Dr Marie Coleman.

Castlepollard native to speak at president’s centenary seminar

A Castlepollard native and historian who teaches at Queen’s University, Belfast is part of a panel of speakers for President Michael D Higgins’ second ‘Machnamh 100’ seminar for the Decade of Commemorations, which will be broadcast live online tomorrow (Thursday February 25).

Dr Marie Coleman, Reader in Modern Irish History at Queen’s, will be the fourth speaker at tomorrow’s seminar, which will be shown on RTÉ Player on 7pm.

The seminar is entitled ‘Empire: instincts, interests, power and resistance’, and will be opened by President Higgins, before a lead reflection from Trinity College, Dublin’s Professor John Horne entitled ‘Ireland at the Crossroad, 1920-21: Nation, Empire, Partition’.

Joining with Dr Coleman as the respondents will be Dr Niamh Gallagher (St Catharine’s College, Cambridge), Professor Eunan O’Halpin (Trinity College, Dublin) and Professor Alvin Jackson (University of Edinburgh), followed by closing remarks from President Higgins and a questions and answer session.

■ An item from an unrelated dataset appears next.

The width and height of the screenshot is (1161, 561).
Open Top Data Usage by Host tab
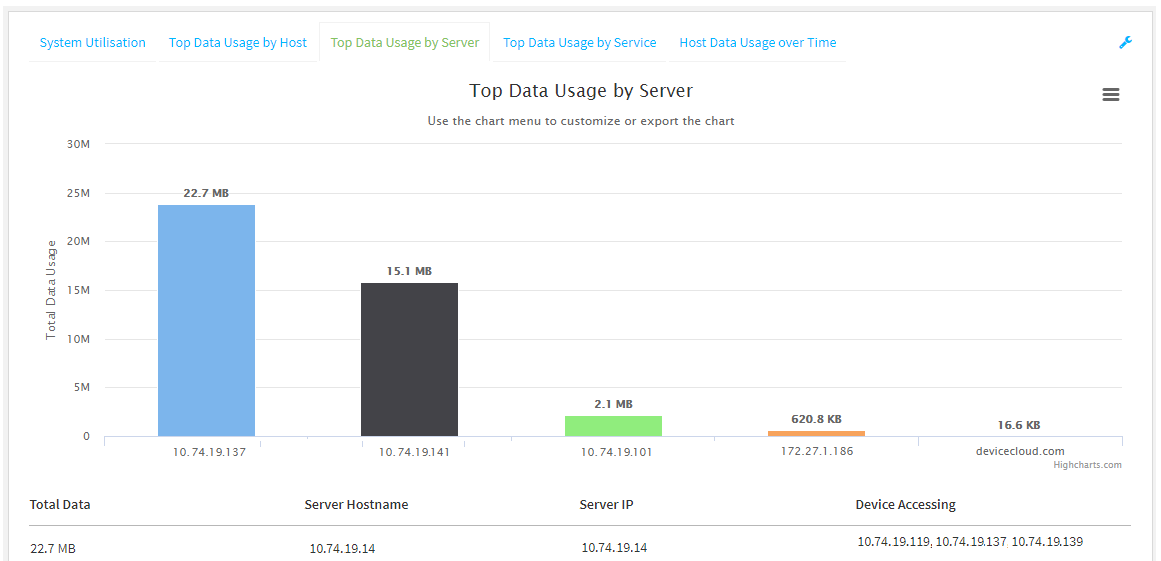[238, 43]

The seminar will be hosted by veteran broadcaster John Bowman.

This is the second in President Higgins’ ‘Machnamh 100’ series of reflections. The second seminar will include consideration of European Empires following the First World War, the British Empire in particular and imperial attitudes and responses to occurrences in Ireland.

It will also include reflections on examples of resistance to Empire in Ireland and resistance to nationalism.

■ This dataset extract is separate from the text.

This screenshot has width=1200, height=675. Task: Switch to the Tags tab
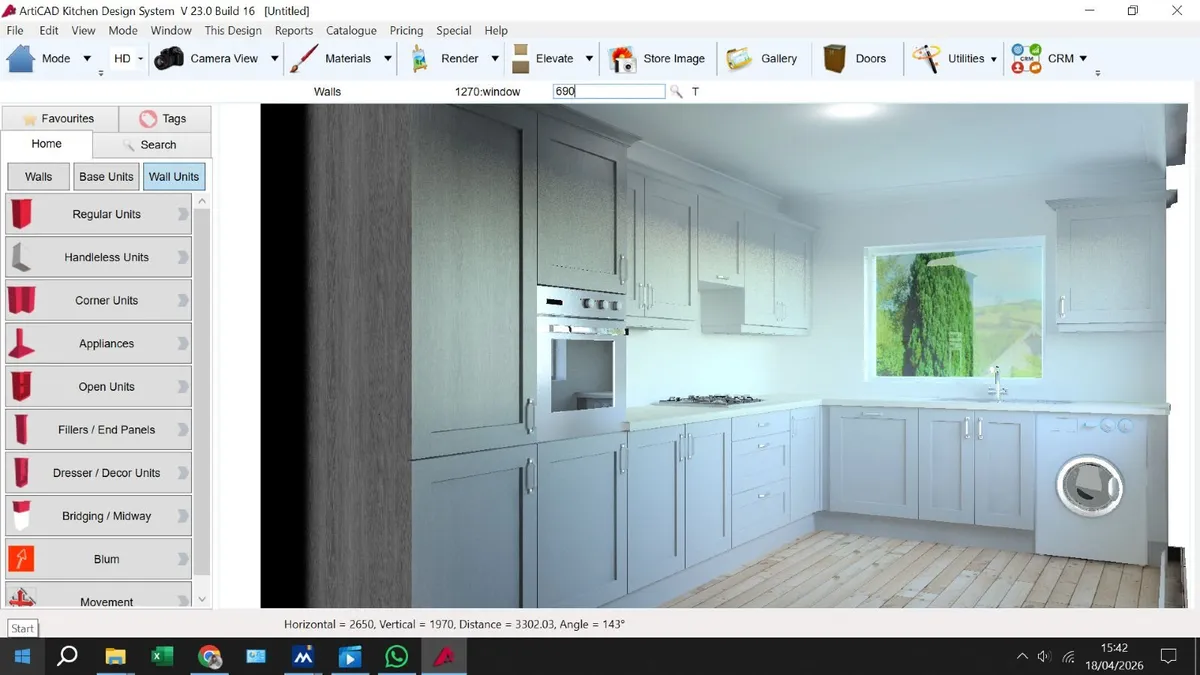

In the seminar, President Higgins will focus on the relationship between culture and empire, and how British cultural hegemony at the time attempted to shape and influence general cultural values in Ireland.

Machnamh 100 is an initiative of President Higgins that builds on his extensive work to date during Ireland’s Decade of Commemorations, in which the President examined and explored the context and enduring relevance of seminal events such as the Lockout of 1913, the First World War, the Easter Rising, the 1918-20 flu pandemic, the general election of 1918 and the First Dáil.

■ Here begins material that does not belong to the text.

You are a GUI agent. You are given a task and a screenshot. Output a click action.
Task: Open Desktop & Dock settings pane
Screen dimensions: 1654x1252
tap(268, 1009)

Machnamh 100 is being supported by the Government and by RTÉ.

In today’s Irish Times, Dr Coleman – whose 1998 PhD thesis was on the subject of the Irish Revolution in County Longford – wrote about what the February 1921 ambush of members of the Auxiliary Division at Clonfin, Co. Longford can teach us about “ethical remembering”, a key theme in President Higgins’ Decade of Commemorations speeches.

A former student of Castlepollard Community College, Dr Coleman is one of Ireland’s leading historians on the Irish Revolution and has contributed to a number of important documentaries and publications during the ongoing Decade of Commemorations (2012-23).